S’exprimant devant la presse, Ndiome Thiao, porte-parole du collectif, a dressé un tableau inquiétant de la situation. « Le collectif pour la défense des terres de Soussoung exprime sa profonde préoccupation face à la situation alarmante qui prévaut depuis vendredi 25 juillet 2025. Les opérations d’enlèvement arbitraire se poursuivent parfois jusque dans les domiciles privés, dans une logique manifeste d’intimidation à l’encontre de la population locale. Ce climat de peur et de répression est totalement inacceptable », a-t-il déclaré.

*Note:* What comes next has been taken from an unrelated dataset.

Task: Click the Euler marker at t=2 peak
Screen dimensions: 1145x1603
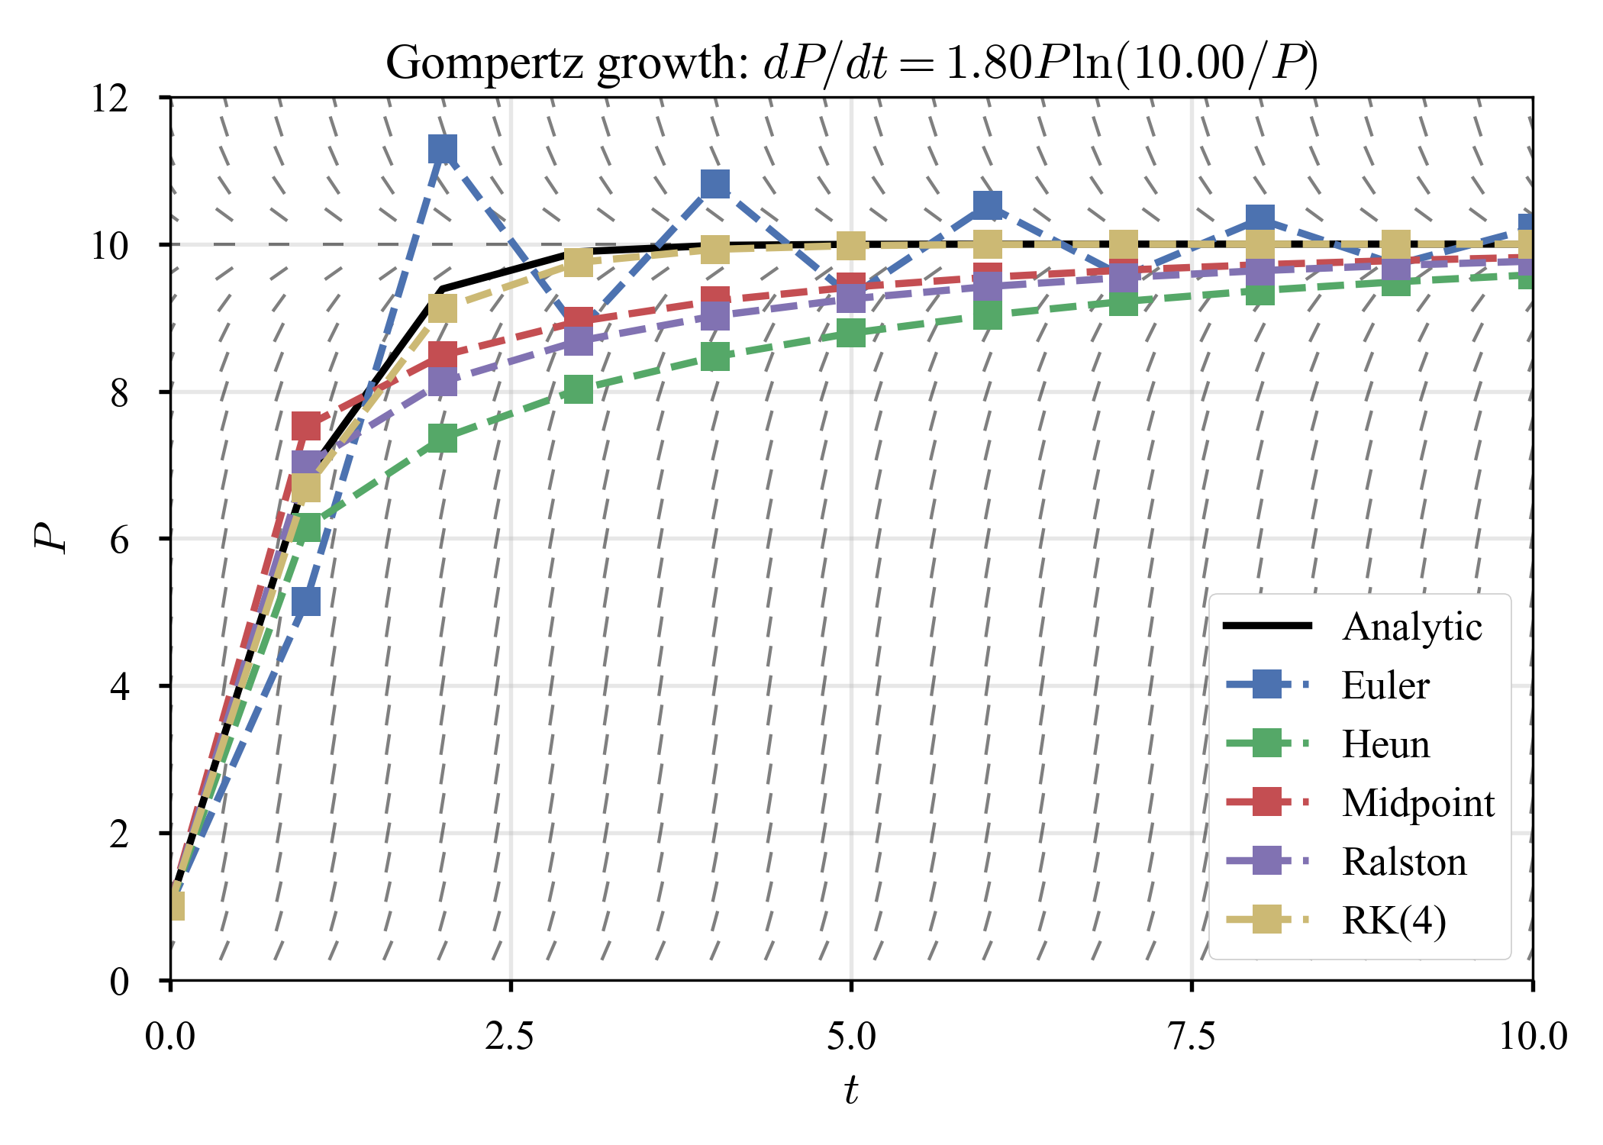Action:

Selon les informations livrées par le collectif, un véhicule assurant la liaison entre Dakar et Soussoung a été intercepté par les forces de sécurité ce lundi matin à hauteur de Notto. Les passagers, qui voyageaient pacifiquement selon les témoins, ont été brutalement arrêtés et conduits à la brigade de gendarmerie de Ndiaganiao.
Actuellement, 26 personnes seraient détenues dans cette brigade, dans des conditions jugées préoccupantes par les membres du collectif. Les interpellés sont décrits comme « des citoyens honnêtes dont le seul tort serait d’habiter sur des terres aujourd’hui convoitées par des entreprises titulaires de permis d’exploitation ».
Face à cette situation, le collectif exige la libération immédiate et sans condition des 26 personnes arrêtées. Il fustige également les méthodes qu’il qualifie de répressives, employées par les forces de sécurité pour faire taire les voix dissidentes. « Ces arrestations arbitraires et les méthodes d’intimidation utilisées rappellent des pratiques d’un autre âge. Nous appelons les autorités à respecter les droits fondamentaux des citoyens et à cesser les violences à l’encontre de populations déjà fragilisées par le mépris foncier », a insisté Ndiome Thiao.